Mark Rajkowski, SVP, Chief Financial Officer, MeadWestvaco Corporation
Yeah Mark, great question. We’re in the middle of our work right now in terms of being very specific in terms of what it is going to take to stand SCD up as an independent public company and what I can tell you is that those margins will remain very attractive, but again, that will be work that will become more clearer as we file our Form 10.

Mark Weintraub, Buckingham Research
Okay, thank you.

Operator
We have a question from Gail Glazerman with UBS. Please go ahead.

Gail Glazerman, UBS Investment Bank
Hi, good morning.

John Luke, Chairman and CEO, MeadWestvaco Corporation
Hello, good morning.

Gail Glazerman, UBS Investment Bank
I know it hasnot been that long since you have been publicly talking about looking at alternatives for chemicals, but I am just wondering if you could give us any sort of perspective on the level of interest and maybe some of other alternatives that you might have had other than pursuing a spin-off?

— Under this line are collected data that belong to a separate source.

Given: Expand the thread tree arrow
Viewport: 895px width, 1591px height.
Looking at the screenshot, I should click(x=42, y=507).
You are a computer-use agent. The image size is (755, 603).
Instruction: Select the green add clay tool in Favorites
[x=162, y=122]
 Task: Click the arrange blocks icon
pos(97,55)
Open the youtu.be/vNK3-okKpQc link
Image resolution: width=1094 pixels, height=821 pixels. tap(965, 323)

John Luke, Chairman and CEO, MeadWestvaco Corporation
Mark, do you want to comment on that?

Mark Rajkowski, SVP, Chief Financial Officer, MeadWestvaco Corporation
Yeah, sure. Well, as you would imagine, Gail, certainly with the growth profile, margin profile of this business, it does attract attention. The key issues here are really around the impact of taxes. If you thought about an outright sale, it would have to be one incredible multiple to offset the impact of taxes that we would end up paying. Also, as you look at potential partners in a tax-free structure like the Reverse Morris Trust, there are certainly companies out there that may have interests, but we have to work through a lot of issues including valuation and certainly we have got just great confidence in our ability to continue to grow this business and we want to make sure our shareholders benefit and get the optimal value from that future growth.

Gail Glazerman, UBS Investment Bank
Okay, thank you.

Operator
Our final question would be from Chip Dillon with Vertical Research Partners. Please go ahead.

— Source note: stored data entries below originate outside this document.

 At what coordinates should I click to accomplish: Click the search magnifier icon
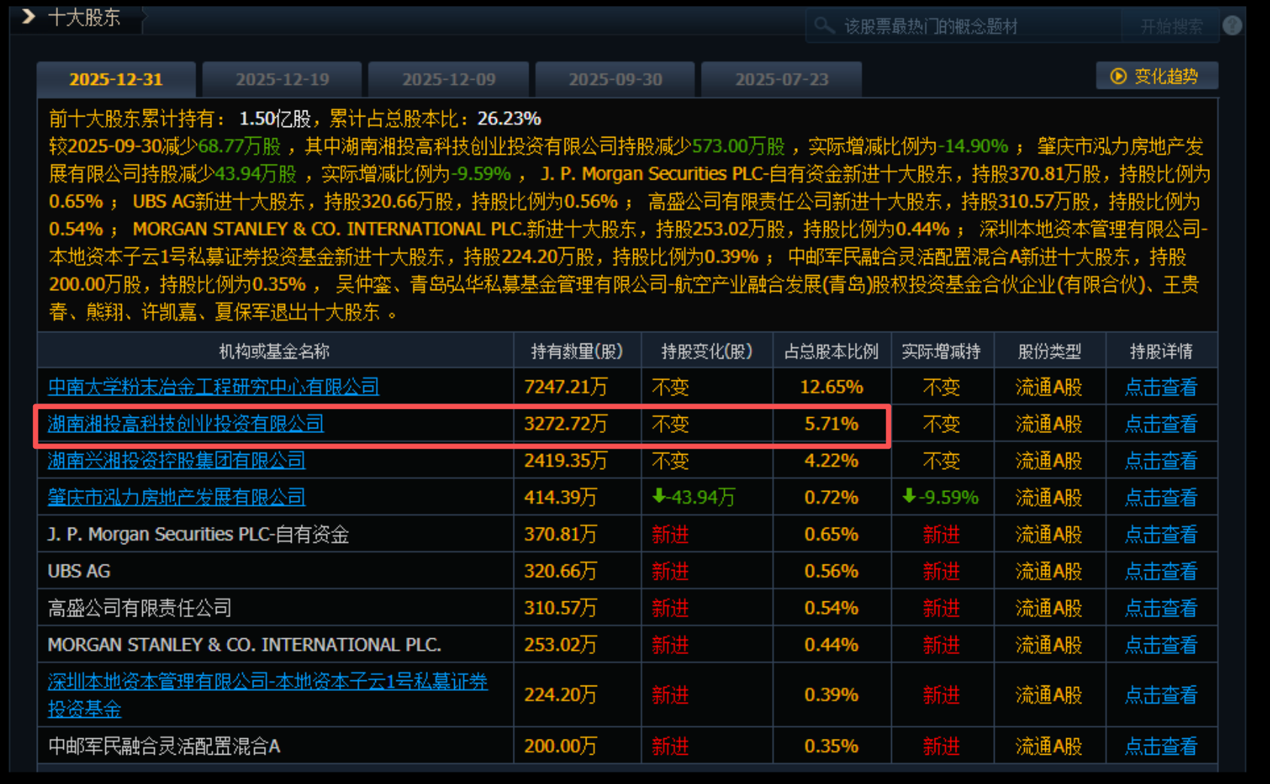coord(824,26)
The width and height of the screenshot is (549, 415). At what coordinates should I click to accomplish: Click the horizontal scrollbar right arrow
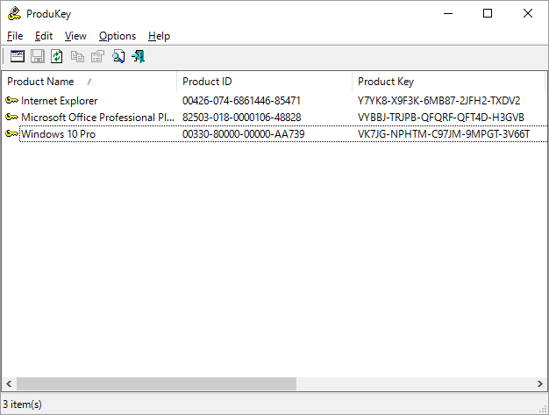coord(538,384)
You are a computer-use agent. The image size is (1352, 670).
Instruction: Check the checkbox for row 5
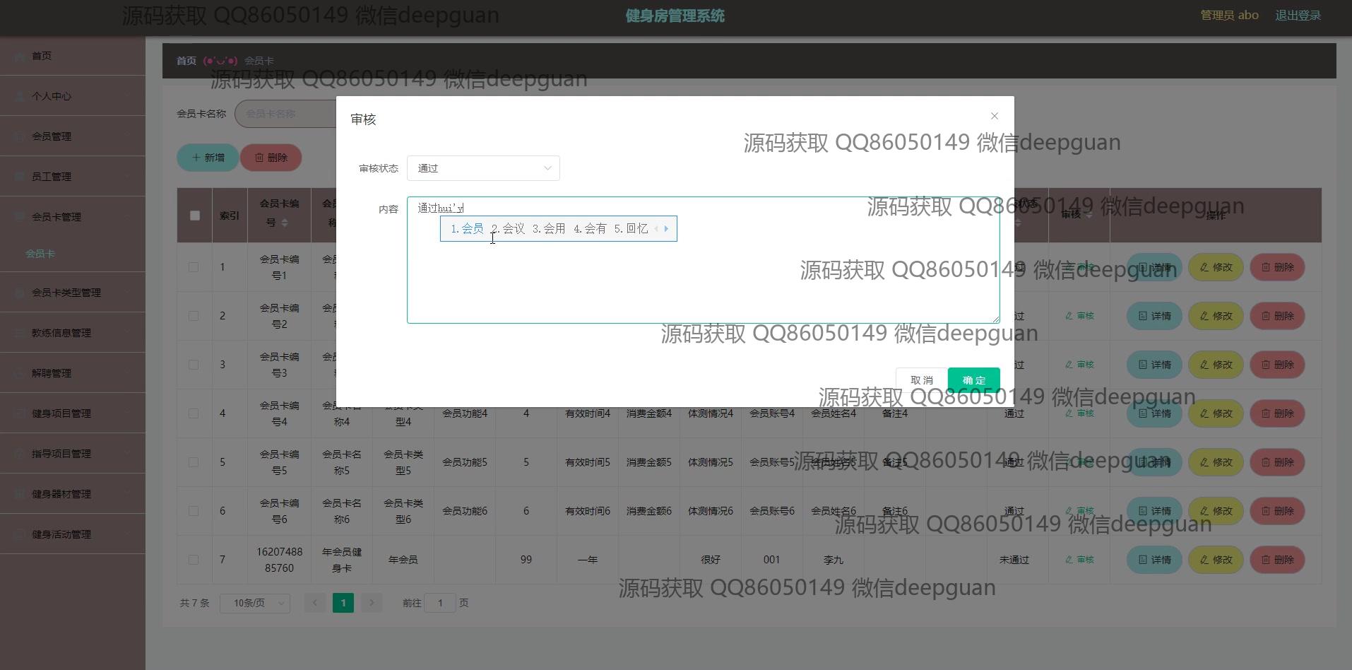[x=194, y=462]
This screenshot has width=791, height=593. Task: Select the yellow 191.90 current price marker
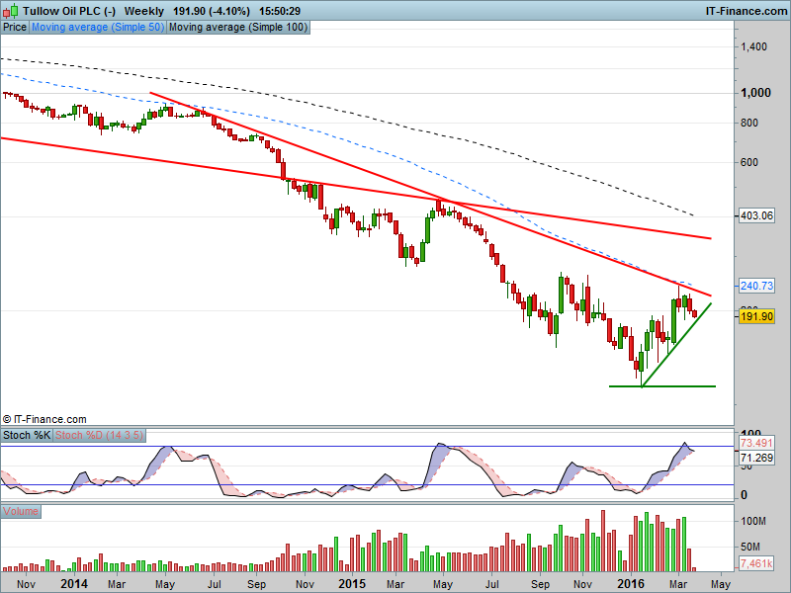[754, 316]
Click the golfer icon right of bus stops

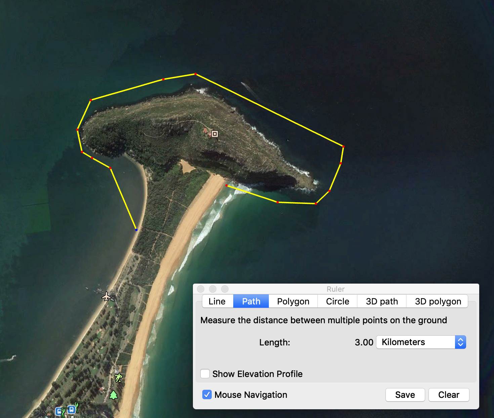tap(78, 406)
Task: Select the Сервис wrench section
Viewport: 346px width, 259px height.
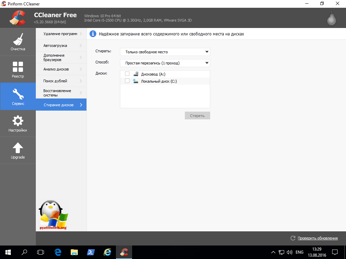Action: [18, 96]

Chip Dillon,Vertical Research Partners
Yes, thanks very much. Two quick questions. One, do you still expect to reallocate the corporate expense numbers, some of them at least, among the segments as you have talked about earlier. Secondly, could you just update us as of maybe the third quarter as you tally the 200 million ultimate savings, how far along we are just so we can sort of model out the remainder.

Robert Beckler, EVP and President, Packaging, MeadWestvaco Corporation
Chip, let me take both of those. Yes,we are intending to have a more fulsome allocation to our segments reflecting the level of service that is required to support those businesses. We will be getting into that in more detail as we move forward. We will provide more information and update where we are at on our cost program, but as we reported at the end of the third quarter, we are tracking extremely well to achieving those objectives.

Chip Dillon,Vertical Research Partners
Got you.Just a quick followup, do you think the recasting of the corporate expense will significantly impact or even reporting the EBITDA to be in chemicals or could it be more than say $15, $20 million annually or would you think that would be a high number?

Robert Beckler, EVP and President, Packaging, MeadWestvaco Corporation
You will get to see all that in short order, Chip.

Chip Dillon,Vertical Research Partners
Okay. Thank you.

Robert Beckler, EVP and President, Packaging, MeadWestvaco Corporation
You are welcome.

Jason Thompson, Director of Investor Relations, MeadWestvaco Corporation
Okay, everyone. Well, thanks for joining us and we will be talking with you in about 20 days on our Fourth Quarter Call. Have a good day.

Operator
Ladies and gentlemen, this conference is available for replay. It starts today at 11 AM Eastern, will last until February 8th at midnight. (Operator Instruction). That does conclude your conference for today. Thank you for your participation. You may now disconnect.